Data to process START

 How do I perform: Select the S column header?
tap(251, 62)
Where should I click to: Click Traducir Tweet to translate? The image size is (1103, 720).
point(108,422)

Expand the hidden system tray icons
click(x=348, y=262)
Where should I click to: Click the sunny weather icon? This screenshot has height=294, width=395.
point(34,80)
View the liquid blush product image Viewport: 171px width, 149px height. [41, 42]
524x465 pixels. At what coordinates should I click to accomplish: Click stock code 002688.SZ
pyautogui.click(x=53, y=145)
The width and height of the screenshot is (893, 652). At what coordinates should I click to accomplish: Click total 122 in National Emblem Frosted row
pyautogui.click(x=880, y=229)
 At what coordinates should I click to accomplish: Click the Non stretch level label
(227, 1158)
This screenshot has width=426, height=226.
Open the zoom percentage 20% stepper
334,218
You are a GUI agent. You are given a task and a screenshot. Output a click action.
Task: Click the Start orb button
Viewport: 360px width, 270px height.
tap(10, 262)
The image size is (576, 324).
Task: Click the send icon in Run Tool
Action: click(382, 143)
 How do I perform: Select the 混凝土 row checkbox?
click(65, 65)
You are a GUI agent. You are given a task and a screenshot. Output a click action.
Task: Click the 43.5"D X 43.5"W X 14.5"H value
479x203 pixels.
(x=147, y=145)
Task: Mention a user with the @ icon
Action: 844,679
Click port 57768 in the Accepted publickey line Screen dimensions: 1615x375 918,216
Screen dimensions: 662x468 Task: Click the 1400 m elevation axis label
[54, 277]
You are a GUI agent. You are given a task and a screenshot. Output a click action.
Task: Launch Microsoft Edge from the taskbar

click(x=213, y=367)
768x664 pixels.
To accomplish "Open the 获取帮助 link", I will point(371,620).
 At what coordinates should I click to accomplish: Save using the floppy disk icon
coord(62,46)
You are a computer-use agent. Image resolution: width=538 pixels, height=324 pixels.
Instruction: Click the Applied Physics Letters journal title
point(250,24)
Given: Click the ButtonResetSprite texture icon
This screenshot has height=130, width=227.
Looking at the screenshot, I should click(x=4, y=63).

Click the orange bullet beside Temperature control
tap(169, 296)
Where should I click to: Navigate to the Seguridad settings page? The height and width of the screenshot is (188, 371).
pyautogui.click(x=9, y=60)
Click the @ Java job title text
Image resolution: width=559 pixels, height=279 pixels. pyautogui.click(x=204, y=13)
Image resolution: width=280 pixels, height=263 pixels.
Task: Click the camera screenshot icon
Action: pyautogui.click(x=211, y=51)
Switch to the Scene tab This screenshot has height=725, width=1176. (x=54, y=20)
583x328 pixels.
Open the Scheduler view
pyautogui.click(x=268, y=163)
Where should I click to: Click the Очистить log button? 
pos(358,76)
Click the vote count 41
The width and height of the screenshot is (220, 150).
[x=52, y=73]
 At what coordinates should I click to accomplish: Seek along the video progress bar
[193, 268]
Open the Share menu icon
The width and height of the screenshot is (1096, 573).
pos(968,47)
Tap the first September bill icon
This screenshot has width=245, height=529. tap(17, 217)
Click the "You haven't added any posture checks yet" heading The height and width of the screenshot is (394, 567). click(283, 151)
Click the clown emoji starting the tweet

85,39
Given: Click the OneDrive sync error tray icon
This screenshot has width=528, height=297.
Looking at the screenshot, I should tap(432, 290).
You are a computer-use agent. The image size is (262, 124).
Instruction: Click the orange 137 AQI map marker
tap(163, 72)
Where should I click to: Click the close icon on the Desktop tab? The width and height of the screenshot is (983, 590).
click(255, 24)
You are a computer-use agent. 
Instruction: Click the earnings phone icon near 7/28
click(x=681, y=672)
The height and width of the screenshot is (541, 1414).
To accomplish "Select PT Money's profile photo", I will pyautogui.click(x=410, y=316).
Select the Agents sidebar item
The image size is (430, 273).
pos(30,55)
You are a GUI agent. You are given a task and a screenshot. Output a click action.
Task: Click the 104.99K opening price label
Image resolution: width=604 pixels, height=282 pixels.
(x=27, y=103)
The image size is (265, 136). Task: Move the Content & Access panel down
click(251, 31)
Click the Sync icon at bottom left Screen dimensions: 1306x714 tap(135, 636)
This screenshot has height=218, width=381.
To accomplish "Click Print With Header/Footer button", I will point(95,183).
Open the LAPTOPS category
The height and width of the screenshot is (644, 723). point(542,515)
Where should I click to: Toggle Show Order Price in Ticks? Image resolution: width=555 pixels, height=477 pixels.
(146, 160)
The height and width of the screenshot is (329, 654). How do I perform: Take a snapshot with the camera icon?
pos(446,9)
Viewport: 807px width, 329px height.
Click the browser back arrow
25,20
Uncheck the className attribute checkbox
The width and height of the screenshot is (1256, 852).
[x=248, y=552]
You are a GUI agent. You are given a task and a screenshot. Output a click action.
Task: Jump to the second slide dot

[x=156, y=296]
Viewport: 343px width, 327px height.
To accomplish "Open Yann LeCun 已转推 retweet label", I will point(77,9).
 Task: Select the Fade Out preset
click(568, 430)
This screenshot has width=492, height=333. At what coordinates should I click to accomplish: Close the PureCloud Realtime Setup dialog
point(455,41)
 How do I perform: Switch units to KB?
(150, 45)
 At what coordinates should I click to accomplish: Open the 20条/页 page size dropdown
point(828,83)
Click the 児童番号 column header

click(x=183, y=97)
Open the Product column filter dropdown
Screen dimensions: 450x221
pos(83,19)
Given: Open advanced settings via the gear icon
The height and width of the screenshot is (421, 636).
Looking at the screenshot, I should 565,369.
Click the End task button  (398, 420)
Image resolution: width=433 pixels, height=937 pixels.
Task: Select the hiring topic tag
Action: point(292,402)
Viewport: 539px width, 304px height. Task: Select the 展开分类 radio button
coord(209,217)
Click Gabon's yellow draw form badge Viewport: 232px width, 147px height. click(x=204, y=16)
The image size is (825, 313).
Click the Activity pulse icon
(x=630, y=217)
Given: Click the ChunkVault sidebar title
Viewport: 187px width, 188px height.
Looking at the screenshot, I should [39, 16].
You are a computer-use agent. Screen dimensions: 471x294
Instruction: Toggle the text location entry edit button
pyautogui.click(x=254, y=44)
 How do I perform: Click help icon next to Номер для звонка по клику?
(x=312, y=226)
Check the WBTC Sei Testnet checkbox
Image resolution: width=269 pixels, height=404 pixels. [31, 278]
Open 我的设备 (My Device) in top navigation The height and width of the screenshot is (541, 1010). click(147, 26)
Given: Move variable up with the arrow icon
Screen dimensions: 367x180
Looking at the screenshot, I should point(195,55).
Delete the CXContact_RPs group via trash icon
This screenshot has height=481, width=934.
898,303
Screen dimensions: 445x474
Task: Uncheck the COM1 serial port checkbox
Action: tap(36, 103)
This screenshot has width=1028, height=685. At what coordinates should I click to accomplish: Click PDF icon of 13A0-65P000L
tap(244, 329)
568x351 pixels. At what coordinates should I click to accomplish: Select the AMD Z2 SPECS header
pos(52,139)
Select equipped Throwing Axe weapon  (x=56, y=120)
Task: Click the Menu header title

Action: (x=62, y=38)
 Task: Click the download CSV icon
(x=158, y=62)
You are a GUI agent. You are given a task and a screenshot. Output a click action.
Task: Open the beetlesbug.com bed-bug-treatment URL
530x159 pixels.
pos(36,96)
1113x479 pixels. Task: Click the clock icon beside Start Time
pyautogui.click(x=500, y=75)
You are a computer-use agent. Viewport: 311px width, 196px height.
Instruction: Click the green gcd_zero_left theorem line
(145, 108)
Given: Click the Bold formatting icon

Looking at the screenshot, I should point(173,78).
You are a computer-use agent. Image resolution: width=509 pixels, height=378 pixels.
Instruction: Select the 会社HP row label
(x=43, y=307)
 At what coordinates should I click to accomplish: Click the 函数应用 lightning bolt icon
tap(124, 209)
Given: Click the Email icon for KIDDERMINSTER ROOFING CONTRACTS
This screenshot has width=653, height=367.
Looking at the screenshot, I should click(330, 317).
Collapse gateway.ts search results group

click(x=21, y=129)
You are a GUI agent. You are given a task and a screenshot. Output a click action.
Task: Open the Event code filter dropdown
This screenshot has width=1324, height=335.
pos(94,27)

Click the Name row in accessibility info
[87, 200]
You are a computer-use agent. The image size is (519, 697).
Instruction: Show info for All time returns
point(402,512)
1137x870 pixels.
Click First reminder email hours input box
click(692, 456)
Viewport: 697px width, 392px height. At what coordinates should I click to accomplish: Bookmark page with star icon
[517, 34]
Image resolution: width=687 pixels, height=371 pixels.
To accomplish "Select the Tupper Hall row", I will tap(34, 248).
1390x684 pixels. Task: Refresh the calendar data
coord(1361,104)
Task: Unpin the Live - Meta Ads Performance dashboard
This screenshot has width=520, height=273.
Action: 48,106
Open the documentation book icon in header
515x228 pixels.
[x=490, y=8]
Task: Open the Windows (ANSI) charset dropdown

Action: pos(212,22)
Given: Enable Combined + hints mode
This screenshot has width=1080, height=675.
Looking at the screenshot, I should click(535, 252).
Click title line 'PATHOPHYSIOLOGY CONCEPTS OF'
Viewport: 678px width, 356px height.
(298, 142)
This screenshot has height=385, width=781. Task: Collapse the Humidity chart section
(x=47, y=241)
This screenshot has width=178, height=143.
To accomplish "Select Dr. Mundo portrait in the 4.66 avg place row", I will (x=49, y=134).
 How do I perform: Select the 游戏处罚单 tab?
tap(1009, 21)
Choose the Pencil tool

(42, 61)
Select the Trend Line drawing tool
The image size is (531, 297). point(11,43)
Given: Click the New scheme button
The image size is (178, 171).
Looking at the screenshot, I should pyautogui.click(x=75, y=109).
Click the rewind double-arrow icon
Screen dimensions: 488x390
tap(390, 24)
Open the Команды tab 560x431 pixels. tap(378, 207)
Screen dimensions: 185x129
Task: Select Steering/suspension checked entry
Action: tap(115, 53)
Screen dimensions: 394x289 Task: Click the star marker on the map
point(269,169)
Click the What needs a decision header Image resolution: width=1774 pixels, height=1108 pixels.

Data to process END

**What you have to do:**
Where a line of the data holds the word "computer", copy that line.

**Task result:**
You are a computer-use agent. Image resolution: width=538 pixels, height=324 pixels.
You are a computer-use agent. The image size is (262, 124).
You are a computer-use agent. 
You are a computer-use agent. Screen dimensions: 471x294
You are a computer-use agent. Viewport: 311px width, 196px height.
You are a computer-use agent. Image resolution: width=509 pixels, height=378 pixels.
You are a computer-use agent. The image size is (519, 697).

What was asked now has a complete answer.